- The task -
Gather every line of the items below that contains the word "Expand", copying each line in full.

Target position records
++++

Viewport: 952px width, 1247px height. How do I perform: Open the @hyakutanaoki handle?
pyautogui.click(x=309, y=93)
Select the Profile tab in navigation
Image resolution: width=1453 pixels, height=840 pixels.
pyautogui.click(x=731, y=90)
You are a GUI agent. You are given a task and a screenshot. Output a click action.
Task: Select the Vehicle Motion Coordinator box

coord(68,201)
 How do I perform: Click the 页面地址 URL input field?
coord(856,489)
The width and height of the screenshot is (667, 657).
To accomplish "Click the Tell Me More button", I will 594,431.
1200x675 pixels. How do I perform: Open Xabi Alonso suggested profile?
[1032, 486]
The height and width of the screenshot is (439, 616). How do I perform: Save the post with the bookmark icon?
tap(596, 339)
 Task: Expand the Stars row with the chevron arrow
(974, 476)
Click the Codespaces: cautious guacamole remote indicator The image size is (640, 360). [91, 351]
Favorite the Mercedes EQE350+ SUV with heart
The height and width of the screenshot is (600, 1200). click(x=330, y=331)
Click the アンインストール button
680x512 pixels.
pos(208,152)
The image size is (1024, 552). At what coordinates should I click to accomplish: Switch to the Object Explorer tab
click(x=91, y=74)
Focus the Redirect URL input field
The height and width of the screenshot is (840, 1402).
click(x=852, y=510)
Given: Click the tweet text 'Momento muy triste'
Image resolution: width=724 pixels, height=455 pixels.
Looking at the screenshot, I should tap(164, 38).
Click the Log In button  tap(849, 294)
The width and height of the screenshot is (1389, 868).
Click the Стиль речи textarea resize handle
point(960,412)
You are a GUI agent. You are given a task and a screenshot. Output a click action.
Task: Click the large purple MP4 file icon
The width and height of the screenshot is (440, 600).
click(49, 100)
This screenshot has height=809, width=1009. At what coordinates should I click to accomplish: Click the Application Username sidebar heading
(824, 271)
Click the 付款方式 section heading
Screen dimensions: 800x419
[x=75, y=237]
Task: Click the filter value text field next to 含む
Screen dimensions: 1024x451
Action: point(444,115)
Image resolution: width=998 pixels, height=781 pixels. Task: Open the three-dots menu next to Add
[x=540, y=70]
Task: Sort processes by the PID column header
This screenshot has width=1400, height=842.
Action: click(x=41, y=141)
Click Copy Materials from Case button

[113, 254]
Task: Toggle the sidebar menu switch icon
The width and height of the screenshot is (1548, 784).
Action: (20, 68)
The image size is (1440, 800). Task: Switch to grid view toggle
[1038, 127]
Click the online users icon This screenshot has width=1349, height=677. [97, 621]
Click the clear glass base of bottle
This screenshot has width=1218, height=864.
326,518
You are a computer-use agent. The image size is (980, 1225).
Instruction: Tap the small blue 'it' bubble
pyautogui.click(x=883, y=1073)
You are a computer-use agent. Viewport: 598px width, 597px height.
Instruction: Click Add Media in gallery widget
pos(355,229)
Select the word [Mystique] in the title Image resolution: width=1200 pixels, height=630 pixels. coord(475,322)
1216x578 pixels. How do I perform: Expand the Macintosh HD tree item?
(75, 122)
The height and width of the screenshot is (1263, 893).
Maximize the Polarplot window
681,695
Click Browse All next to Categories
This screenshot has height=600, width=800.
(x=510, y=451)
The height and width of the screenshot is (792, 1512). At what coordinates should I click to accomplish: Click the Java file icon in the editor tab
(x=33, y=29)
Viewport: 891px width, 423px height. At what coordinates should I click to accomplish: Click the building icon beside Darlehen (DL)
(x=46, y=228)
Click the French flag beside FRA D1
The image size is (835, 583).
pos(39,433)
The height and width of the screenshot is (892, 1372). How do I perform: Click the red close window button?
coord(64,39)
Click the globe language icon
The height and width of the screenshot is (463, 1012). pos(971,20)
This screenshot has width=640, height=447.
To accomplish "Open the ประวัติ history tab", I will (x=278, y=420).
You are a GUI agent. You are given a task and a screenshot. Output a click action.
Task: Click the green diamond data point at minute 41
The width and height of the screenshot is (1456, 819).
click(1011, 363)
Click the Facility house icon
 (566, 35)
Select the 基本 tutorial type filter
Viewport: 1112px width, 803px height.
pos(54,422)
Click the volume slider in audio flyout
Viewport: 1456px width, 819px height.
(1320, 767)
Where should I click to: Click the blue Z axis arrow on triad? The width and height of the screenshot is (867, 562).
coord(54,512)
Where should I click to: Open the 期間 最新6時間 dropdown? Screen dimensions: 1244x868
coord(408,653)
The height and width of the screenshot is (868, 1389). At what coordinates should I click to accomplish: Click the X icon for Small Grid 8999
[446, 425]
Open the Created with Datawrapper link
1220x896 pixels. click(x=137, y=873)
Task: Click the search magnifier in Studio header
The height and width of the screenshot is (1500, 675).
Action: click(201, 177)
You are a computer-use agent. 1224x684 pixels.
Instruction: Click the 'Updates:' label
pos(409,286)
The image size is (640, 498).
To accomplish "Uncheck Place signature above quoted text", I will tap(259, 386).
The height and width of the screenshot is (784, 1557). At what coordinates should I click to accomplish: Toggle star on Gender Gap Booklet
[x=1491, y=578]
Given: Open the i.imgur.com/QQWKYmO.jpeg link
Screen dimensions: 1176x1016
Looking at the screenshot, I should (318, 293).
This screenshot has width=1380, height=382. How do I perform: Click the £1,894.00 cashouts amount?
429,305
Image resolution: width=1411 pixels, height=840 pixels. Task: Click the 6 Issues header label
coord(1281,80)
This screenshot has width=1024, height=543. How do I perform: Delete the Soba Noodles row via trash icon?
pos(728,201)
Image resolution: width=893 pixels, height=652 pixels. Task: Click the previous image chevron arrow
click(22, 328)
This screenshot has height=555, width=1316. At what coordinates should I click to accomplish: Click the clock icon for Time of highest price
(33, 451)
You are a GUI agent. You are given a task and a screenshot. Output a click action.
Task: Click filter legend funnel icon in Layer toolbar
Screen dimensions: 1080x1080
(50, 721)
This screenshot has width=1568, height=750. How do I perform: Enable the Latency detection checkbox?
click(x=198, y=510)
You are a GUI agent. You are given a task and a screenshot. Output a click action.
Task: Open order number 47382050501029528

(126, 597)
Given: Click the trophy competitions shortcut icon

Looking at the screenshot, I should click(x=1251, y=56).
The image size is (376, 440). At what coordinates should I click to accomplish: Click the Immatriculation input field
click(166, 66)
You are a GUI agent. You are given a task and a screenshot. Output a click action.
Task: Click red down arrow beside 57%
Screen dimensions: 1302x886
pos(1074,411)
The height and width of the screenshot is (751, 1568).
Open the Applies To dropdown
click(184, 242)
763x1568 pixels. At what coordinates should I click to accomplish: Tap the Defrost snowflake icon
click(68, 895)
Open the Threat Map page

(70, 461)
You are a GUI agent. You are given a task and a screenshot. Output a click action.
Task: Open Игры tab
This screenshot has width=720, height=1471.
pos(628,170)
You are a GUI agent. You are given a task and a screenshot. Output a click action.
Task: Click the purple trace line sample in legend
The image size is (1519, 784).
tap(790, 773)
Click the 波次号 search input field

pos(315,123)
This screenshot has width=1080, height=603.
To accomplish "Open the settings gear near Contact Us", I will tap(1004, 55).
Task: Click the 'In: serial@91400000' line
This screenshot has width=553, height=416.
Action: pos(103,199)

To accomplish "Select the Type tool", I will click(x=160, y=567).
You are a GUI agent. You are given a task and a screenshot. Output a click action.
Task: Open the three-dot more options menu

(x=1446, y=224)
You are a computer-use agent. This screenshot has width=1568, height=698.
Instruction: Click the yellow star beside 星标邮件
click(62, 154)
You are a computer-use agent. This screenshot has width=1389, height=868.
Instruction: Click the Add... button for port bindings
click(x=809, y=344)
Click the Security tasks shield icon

++++

- Right answer -
 Task: Expand the Stars row with the chevron arrow
1216x578 pixels. How do I perform: Expand the Macintosh HD tree item?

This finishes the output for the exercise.